(Stored items)
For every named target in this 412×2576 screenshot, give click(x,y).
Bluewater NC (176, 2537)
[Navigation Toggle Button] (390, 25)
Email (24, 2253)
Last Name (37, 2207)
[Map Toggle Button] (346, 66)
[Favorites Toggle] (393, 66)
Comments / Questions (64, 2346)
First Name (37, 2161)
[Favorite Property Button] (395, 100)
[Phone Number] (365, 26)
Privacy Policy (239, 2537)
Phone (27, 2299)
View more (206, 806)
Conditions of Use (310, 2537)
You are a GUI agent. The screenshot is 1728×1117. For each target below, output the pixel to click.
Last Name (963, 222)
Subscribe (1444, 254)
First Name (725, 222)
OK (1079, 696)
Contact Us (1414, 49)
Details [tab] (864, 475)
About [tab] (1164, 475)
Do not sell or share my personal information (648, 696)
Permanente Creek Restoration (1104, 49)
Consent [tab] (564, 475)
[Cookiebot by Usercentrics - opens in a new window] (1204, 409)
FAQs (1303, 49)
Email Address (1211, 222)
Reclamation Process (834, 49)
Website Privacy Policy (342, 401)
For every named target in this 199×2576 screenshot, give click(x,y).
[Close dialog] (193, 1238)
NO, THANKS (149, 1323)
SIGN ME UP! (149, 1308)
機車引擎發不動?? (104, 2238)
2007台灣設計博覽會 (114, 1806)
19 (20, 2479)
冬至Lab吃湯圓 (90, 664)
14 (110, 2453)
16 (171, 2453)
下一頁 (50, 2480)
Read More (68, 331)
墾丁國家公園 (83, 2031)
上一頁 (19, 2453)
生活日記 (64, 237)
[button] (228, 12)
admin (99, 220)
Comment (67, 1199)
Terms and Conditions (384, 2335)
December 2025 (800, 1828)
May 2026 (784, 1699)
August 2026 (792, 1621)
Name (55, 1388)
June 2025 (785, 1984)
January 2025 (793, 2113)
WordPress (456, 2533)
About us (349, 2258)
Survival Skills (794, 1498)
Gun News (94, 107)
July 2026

**Directions:** Please repeat word for word the lines above that run from the beginning through the line containing "Reclamation Process (834, 49)", keeping both the first and that last line.

**Answer box:**
For every named target in this 412×2576 screenshot, give click(x,y).
Bluewater NC (176, 2537)
[Navigation Toggle Button] (390, 25)
Email (24, 2253)
Last Name (37, 2207)
[Map Toggle Button] (346, 66)
[Favorites Toggle] (393, 66)
Comments / Questions (64, 2346)
First Name (37, 2161)
[Favorite Property Button] (395, 100)
[Phone Number] (365, 26)
Privacy Policy (239, 2537)
Phone (27, 2299)
View more (206, 806)
Conditions of Use (310, 2537)
You are a GUI agent. The screenshot is 1728×1117. For each target below, output the pixel to click.
Last Name (963, 222)
Subscribe (1444, 254)
First Name (725, 222)
OK (1079, 696)
Contact Us (1414, 49)
Details [tab] (864, 475)
About [tab] (1164, 475)
Do not sell or share my personal information (648, 696)
Permanente Creek Restoration (1104, 49)
Consent [tab] (564, 475)
[Cookiebot by Usercentrics - opens in a new window] (1204, 409)
FAQs (1303, 49)
Email Address (1211, 222)
Reclamation Process (834, 49)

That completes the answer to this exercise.